🌿Rozdział 88🌿

507 12 0
                                    

Paulina

- Możecie wreszcie przestać na siebie krzyczeć i wyjaśnić o co tu chodzi. Jeszcze raz- wzięłam głęboki wdech

- Tutaj nie ma co tłumaczyć- wzruszyła obojętnie ramionami Ola, była zupełnie inna niż wtedy co ich odwiedziłam

- Ja Ci wytłumaczę, Olka chce iść do naszej mamy i wygłaszać jej swoje bóle i żale- prychnął Kuba

-Jesteś bezczelny, jestem od Ciebie trochę starsza, więc sobie za dużo nie pozwalaj. Nawet nie macie pojęcia o co w tym wszystkim chodzi

- A to ciekawe- zaśmiał się Kuba- a Ty niby wiesz o co chodzi ? Ta cała drama jest pomiędzy Twoją mamą, a moją, więc tak jakby Ciebie ona nie dotyczy

- Mama mi dużo powiedziała, Paulina sama wie, była u nas, poznała nas. Tu już nawet nie chodzi o to o co poszło, ale ile można żyć w takiej niezgodzie ? Ja jestem bardzo rodzinną osobą i dlatego mnie to boli.
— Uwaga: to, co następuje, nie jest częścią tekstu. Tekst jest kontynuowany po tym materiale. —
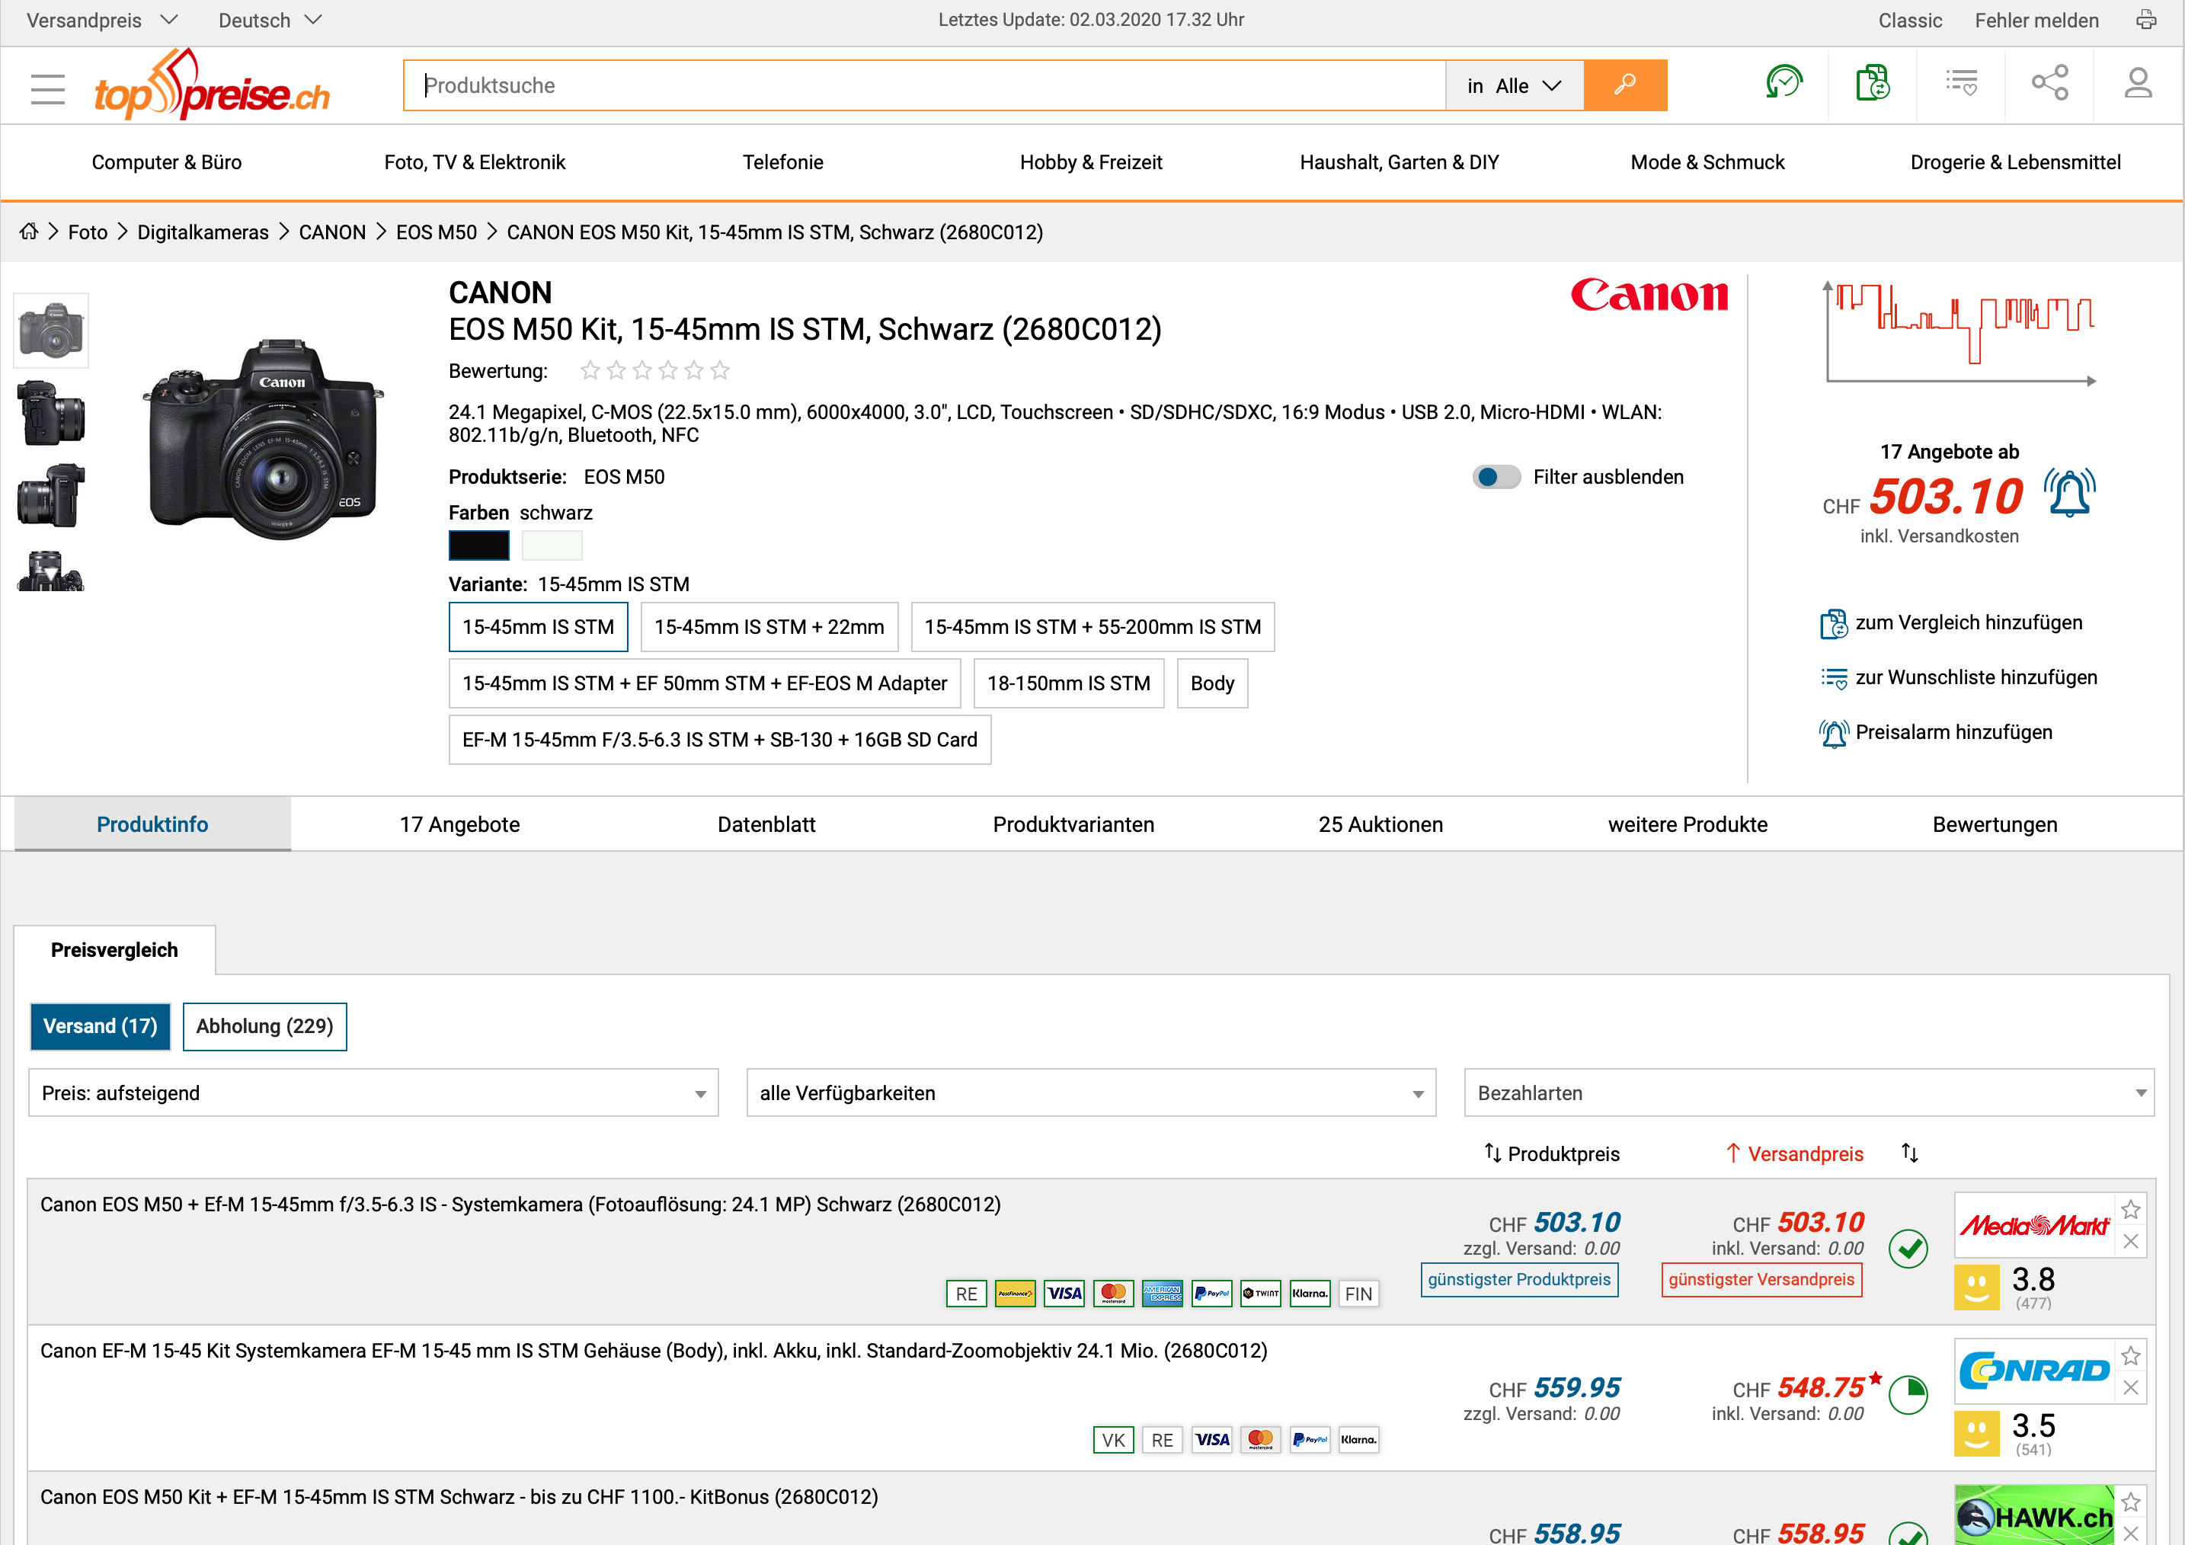Select the Abholung (229) button
The height and width of the screenshot is (1545, 2185).
click(x=265, y=1027)
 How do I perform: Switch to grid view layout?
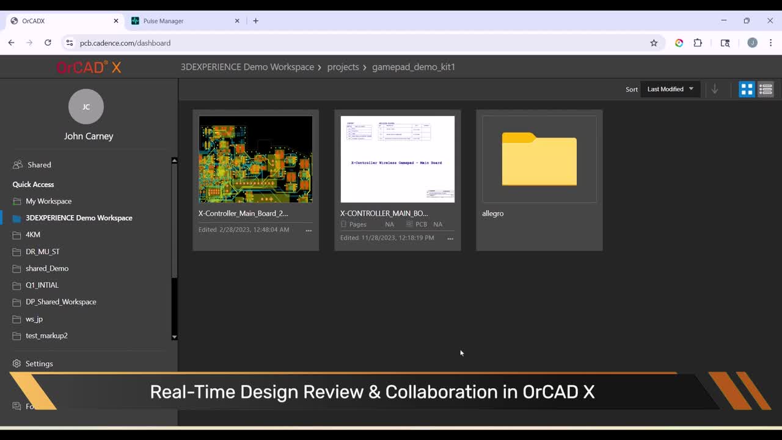(747, 89)

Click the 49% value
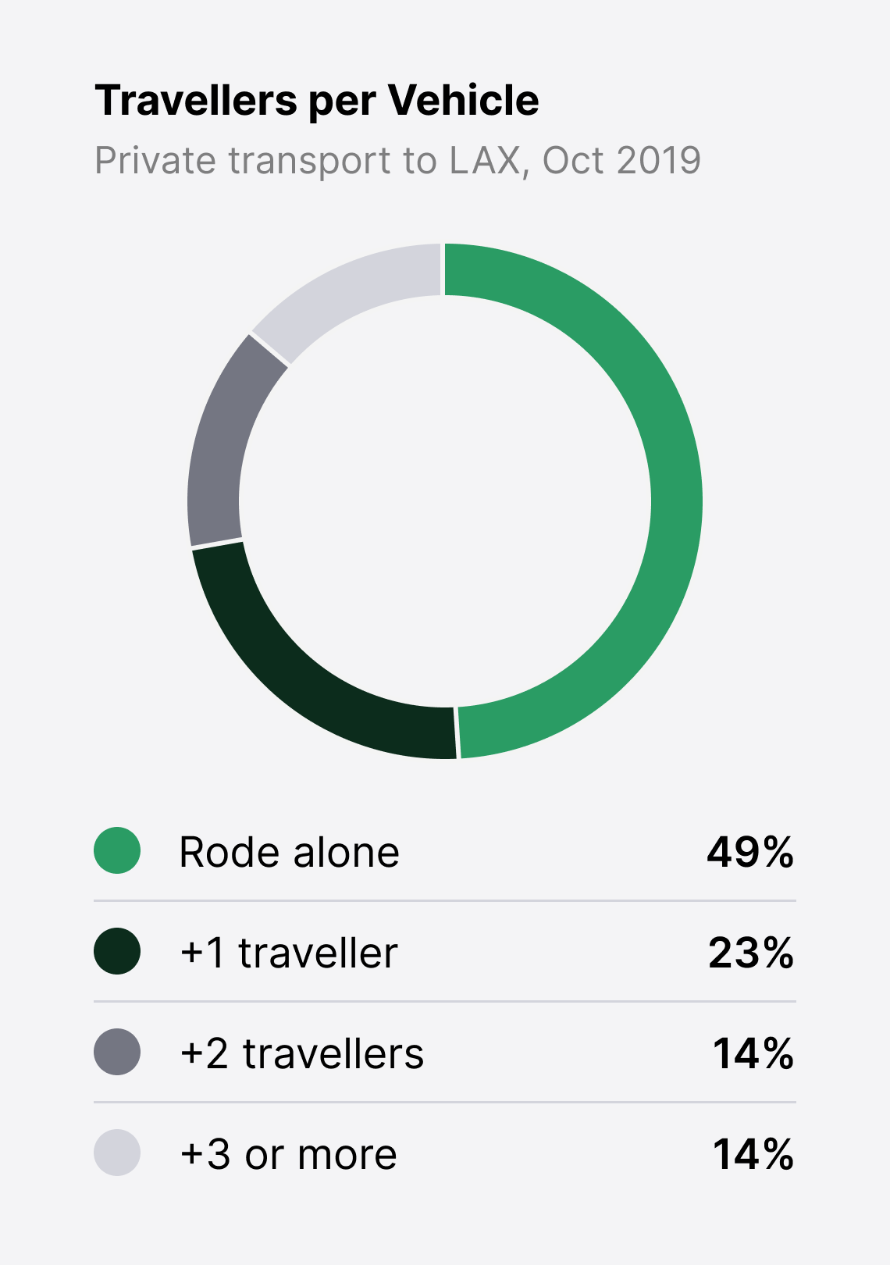point(750,851)
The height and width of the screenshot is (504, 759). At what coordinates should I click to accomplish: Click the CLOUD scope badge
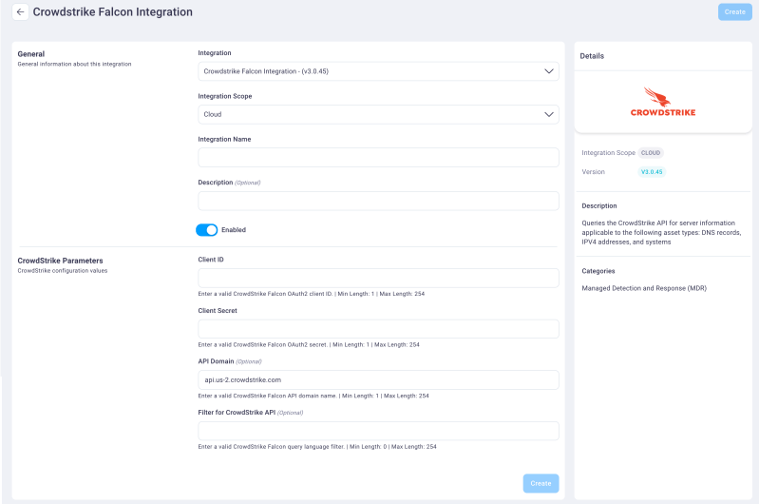pyautogui.click(x=651, y=152)
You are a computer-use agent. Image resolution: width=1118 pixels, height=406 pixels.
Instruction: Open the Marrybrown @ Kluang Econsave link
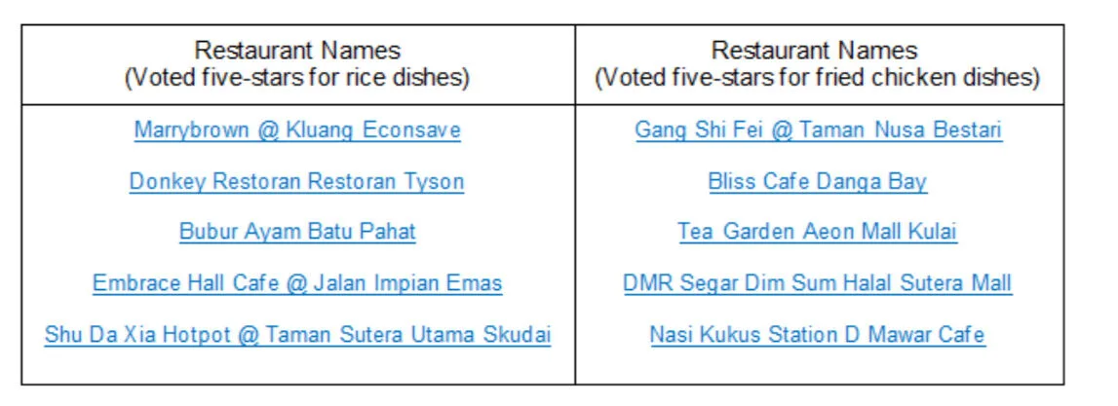297,130
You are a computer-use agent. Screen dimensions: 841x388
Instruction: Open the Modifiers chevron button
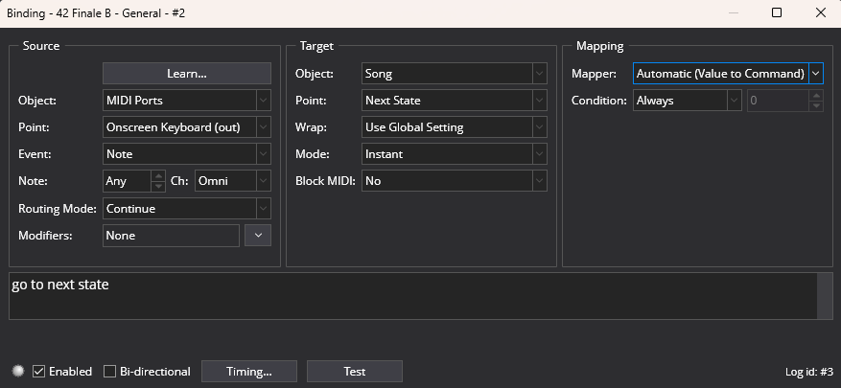pos(258,236)
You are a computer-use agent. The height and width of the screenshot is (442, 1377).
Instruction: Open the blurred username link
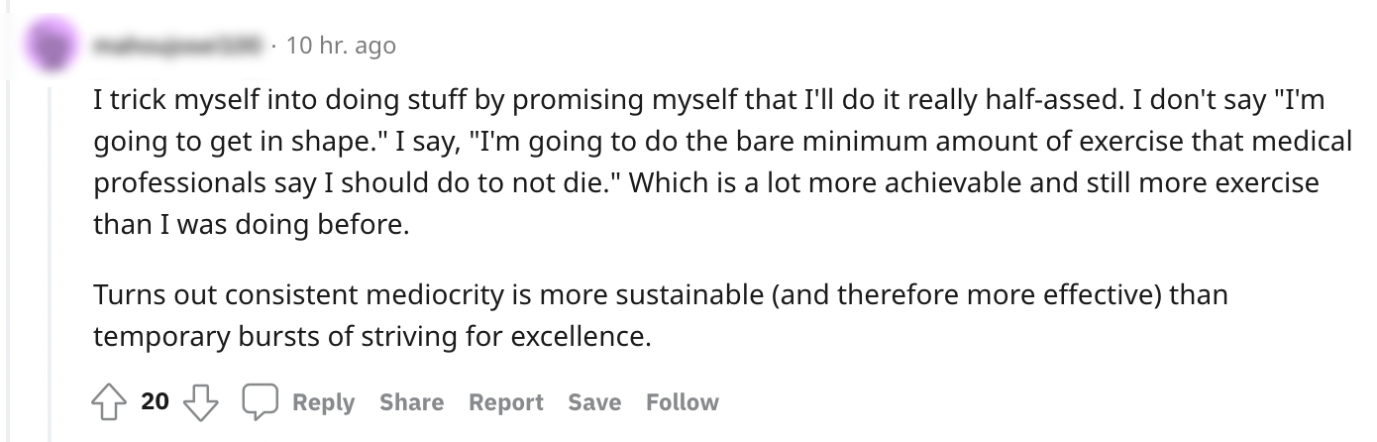pos(179,46)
Mój mąż ma świetną rodzinę, a mi jest przykro że ja nie mogę nawet mojej odwiedzić, bo moja kuzynka obraziła się. Moja mama jest poważnie chora, jest mało procent na jej wyleczenie, bardzo cierpi, ona chce się pogodzić z Iwoną

- Ciocia Gosia jest chora ?- dopiero teraz w pełni do mniej to dotarło, zrobiło mi się przykro, bo była dla mnie bardzo życzliwa, Mikołaj wyczuł moje emocje, bo mnie objął

- Rozumiemy to, ale mama się wścieknie, nie znasz jej, ona potrafi zrobić awanturę o wszystko, jak zobaczy Ciebie, jeszcze ogarnie że my się znamy, po co Ci to ?- westchnął Kuba

- Po to żeby zażegnać stare spory, pytam się Was ileż tak można żyć ? Ciągła cisza, jakby chociaż wiadomo o co jej chodzi

- No mówiłaś, że ma żal do Twojej mamy, że nie wsparła jej finansowo ? Nie zrobiła nic, a potem kontakt sam się urwał ?- zapytałam się, bo w tajemnicach i kłopotach łatwo jest się zgubić. Próbowałam w pamięci przypomnieć sobie, jak ciocia Gosia mi to opowiadała.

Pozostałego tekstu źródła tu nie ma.